The original idea (VQ-VAE) has been proposed in the paper
For example, for I-BERT we need visual tokens (i.e. discrete representation of each patch).
Thus, we need to specify the architecture and the learning process.
In VQ-VAE (vector quantization with VAE) the latent space has defined as $\mathbb{R}^{K \times D}$, where
$K$ is the size of the discrete latent space (i.e., $K$-way categorical) and $D$ is the dimensionality of each latent embedding vector $e_i$.
The posterior categorical distribution $q(z \mid x)$ probabilities are defined as one-hot as follows: $$ q(z=k \mid x)= \begin{cases}1 & \text { for } \mathrm{k}=\operatorname{argmin}_j\left\|z_e(x)-e_j\right\|_2, \\ 0 & \text { otherwise }\end{cases} $$ where $z_e(x)$ is the output of the encoder network. This model is viewed as a VAE in which we can bound $\log p(x)$ with the ELBO. Our proposal distribution $q(z=k \mid x)$ is deterministic, and by defining a simple uniform prior over $z$ we obtain a KL divergence constant and equal to $\log K$.
The representation $z_e(x)$ is passed through the discretisation bottleneck followed by mapping onto the nearest element of embedding $e$ as given in equations 1 and 2 . $$ z_q(x)=e_k, \quad \text { where } \quad k=\operatorname{argmin}_j\left\|z_e(x)-e_j\right\|_2 $$
We will be training encoder, decoder and embeddings simulaneously!
The distribution over categories is assumed in the original paper to be uniform.
This, KL-loss is constant an is not involved in optimization, so other losses are needed!
Instead, the following loss is used:
Thus, the total training objective becomes: $$ L=\log p\left(x \mid z_q(x)\right)+\left\|\operatorname{sg}\left[z_e(x)\right]-e\right\|_2^2+\beta\left\|z_e(x)-\operatorname{sg}[e]\right\|_2^2, $$
where $\operatorname{sg}$ is a stop-gradient operation (i.e. it is identity in the forward pass, and has zero partial derivatives in the backward pass).
The last loss, the commitment loss, which only applies to the encoder weights, encourages the output of the encoder to stay close to the chosen codebook vector to prevent it from fluctuating too frequently from one code vector to another
The improvement of VQ-VAE scheme has been proposed in Generating Diverse High-Fidelity Images with VQ-VAE-2
It uses the same loss, but tries to learn hierarhical codes.

> [Exercises]:
1 > According to the VQ-VAE excerpt, in which paper was an improvement of the VQ-VAE scheme proposed?
2 > Please return the portion of the VQ-VAE excerpt starting with "In VQ-VAE (vector" and going on through "embedding vector $e_i$.".
3 > Write the next part of the VQ-VAE excerpt, picking up after its final sentence.

> [Given material]:
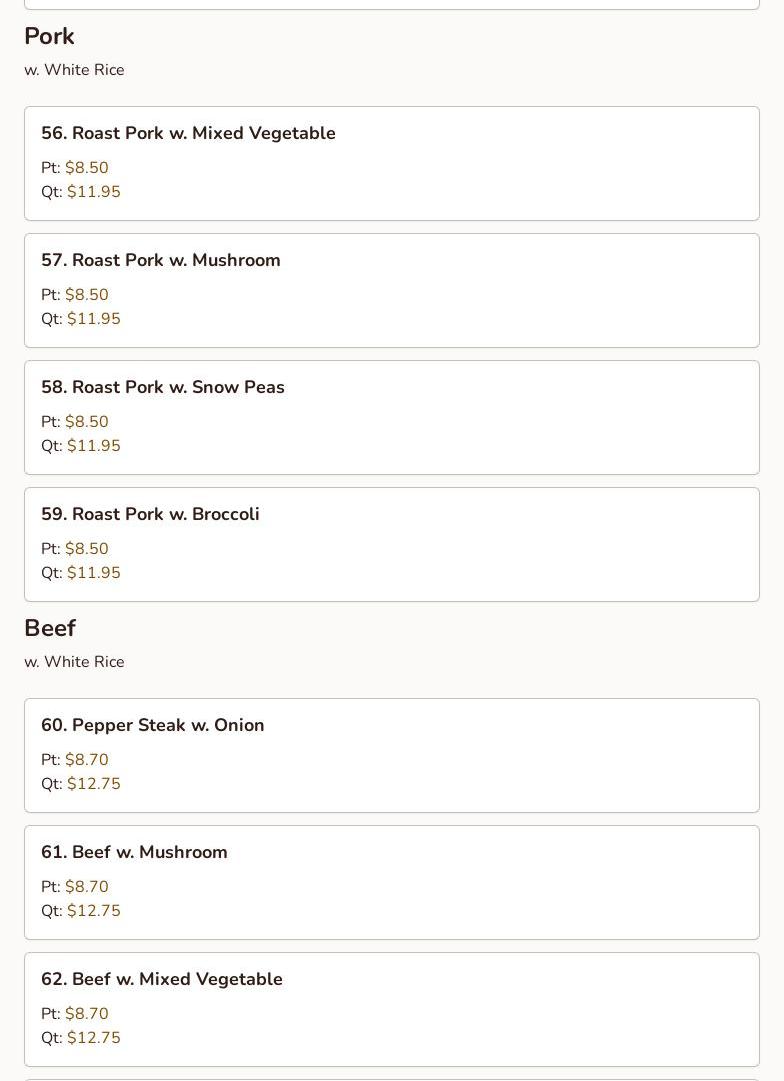Click quart price $11.95 for Roast Pork Broccoli
The height and width of the screenshot is (1081, 784).
pyautogui.click(x=94, y=572)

> [Written answers]:
1 > Generating Diverse High-Fidelity Images with VQ-VAE-2

2 >
In VQ-VAE (vector quantization with VAE) the latent space has defined as $\mathbb{R}^{K \times D}$, where
$K$ is the size of the discrete latent space (i.e., $K$-way categorical) and $D$ is the dimensionality of each latent embedding vector $e_i$.

3 >
In the first stage, hierarchical latent codes are used.
For example, for 256 × 256 images, a two level latent hierarchy is used. The encoder network first transforms and downsamples the image by a factor of 4 to a 64 × 64 representation which is quantized to our bottom level latent map. Another stack of residual blocks then further scales down the representations by a factor of two, yielding a top-level 32 × 32 latent map after quantization.
The decoder is similarly a feed-forward network that takes as input all levels of the quantized latent hierarchy. It consists of a few residual blocks followed by a number of strided transposed convolutions to upsample the representations back to the original image size.
Once we have the encoder, we can model the distribution of the discrete latent
by a PixelCNN autoregressive architecture (in fact, PixelSnail approach with self-attention).
This is done independently.
Of course, one can use other discrete distribution models over those latents.
VQ-VAE architecture:
One can easily use GPT to model the dependencies over the resulting latent variables, for example, as in VideoGPT paper, where GPT is used to predict the discrete latent codes.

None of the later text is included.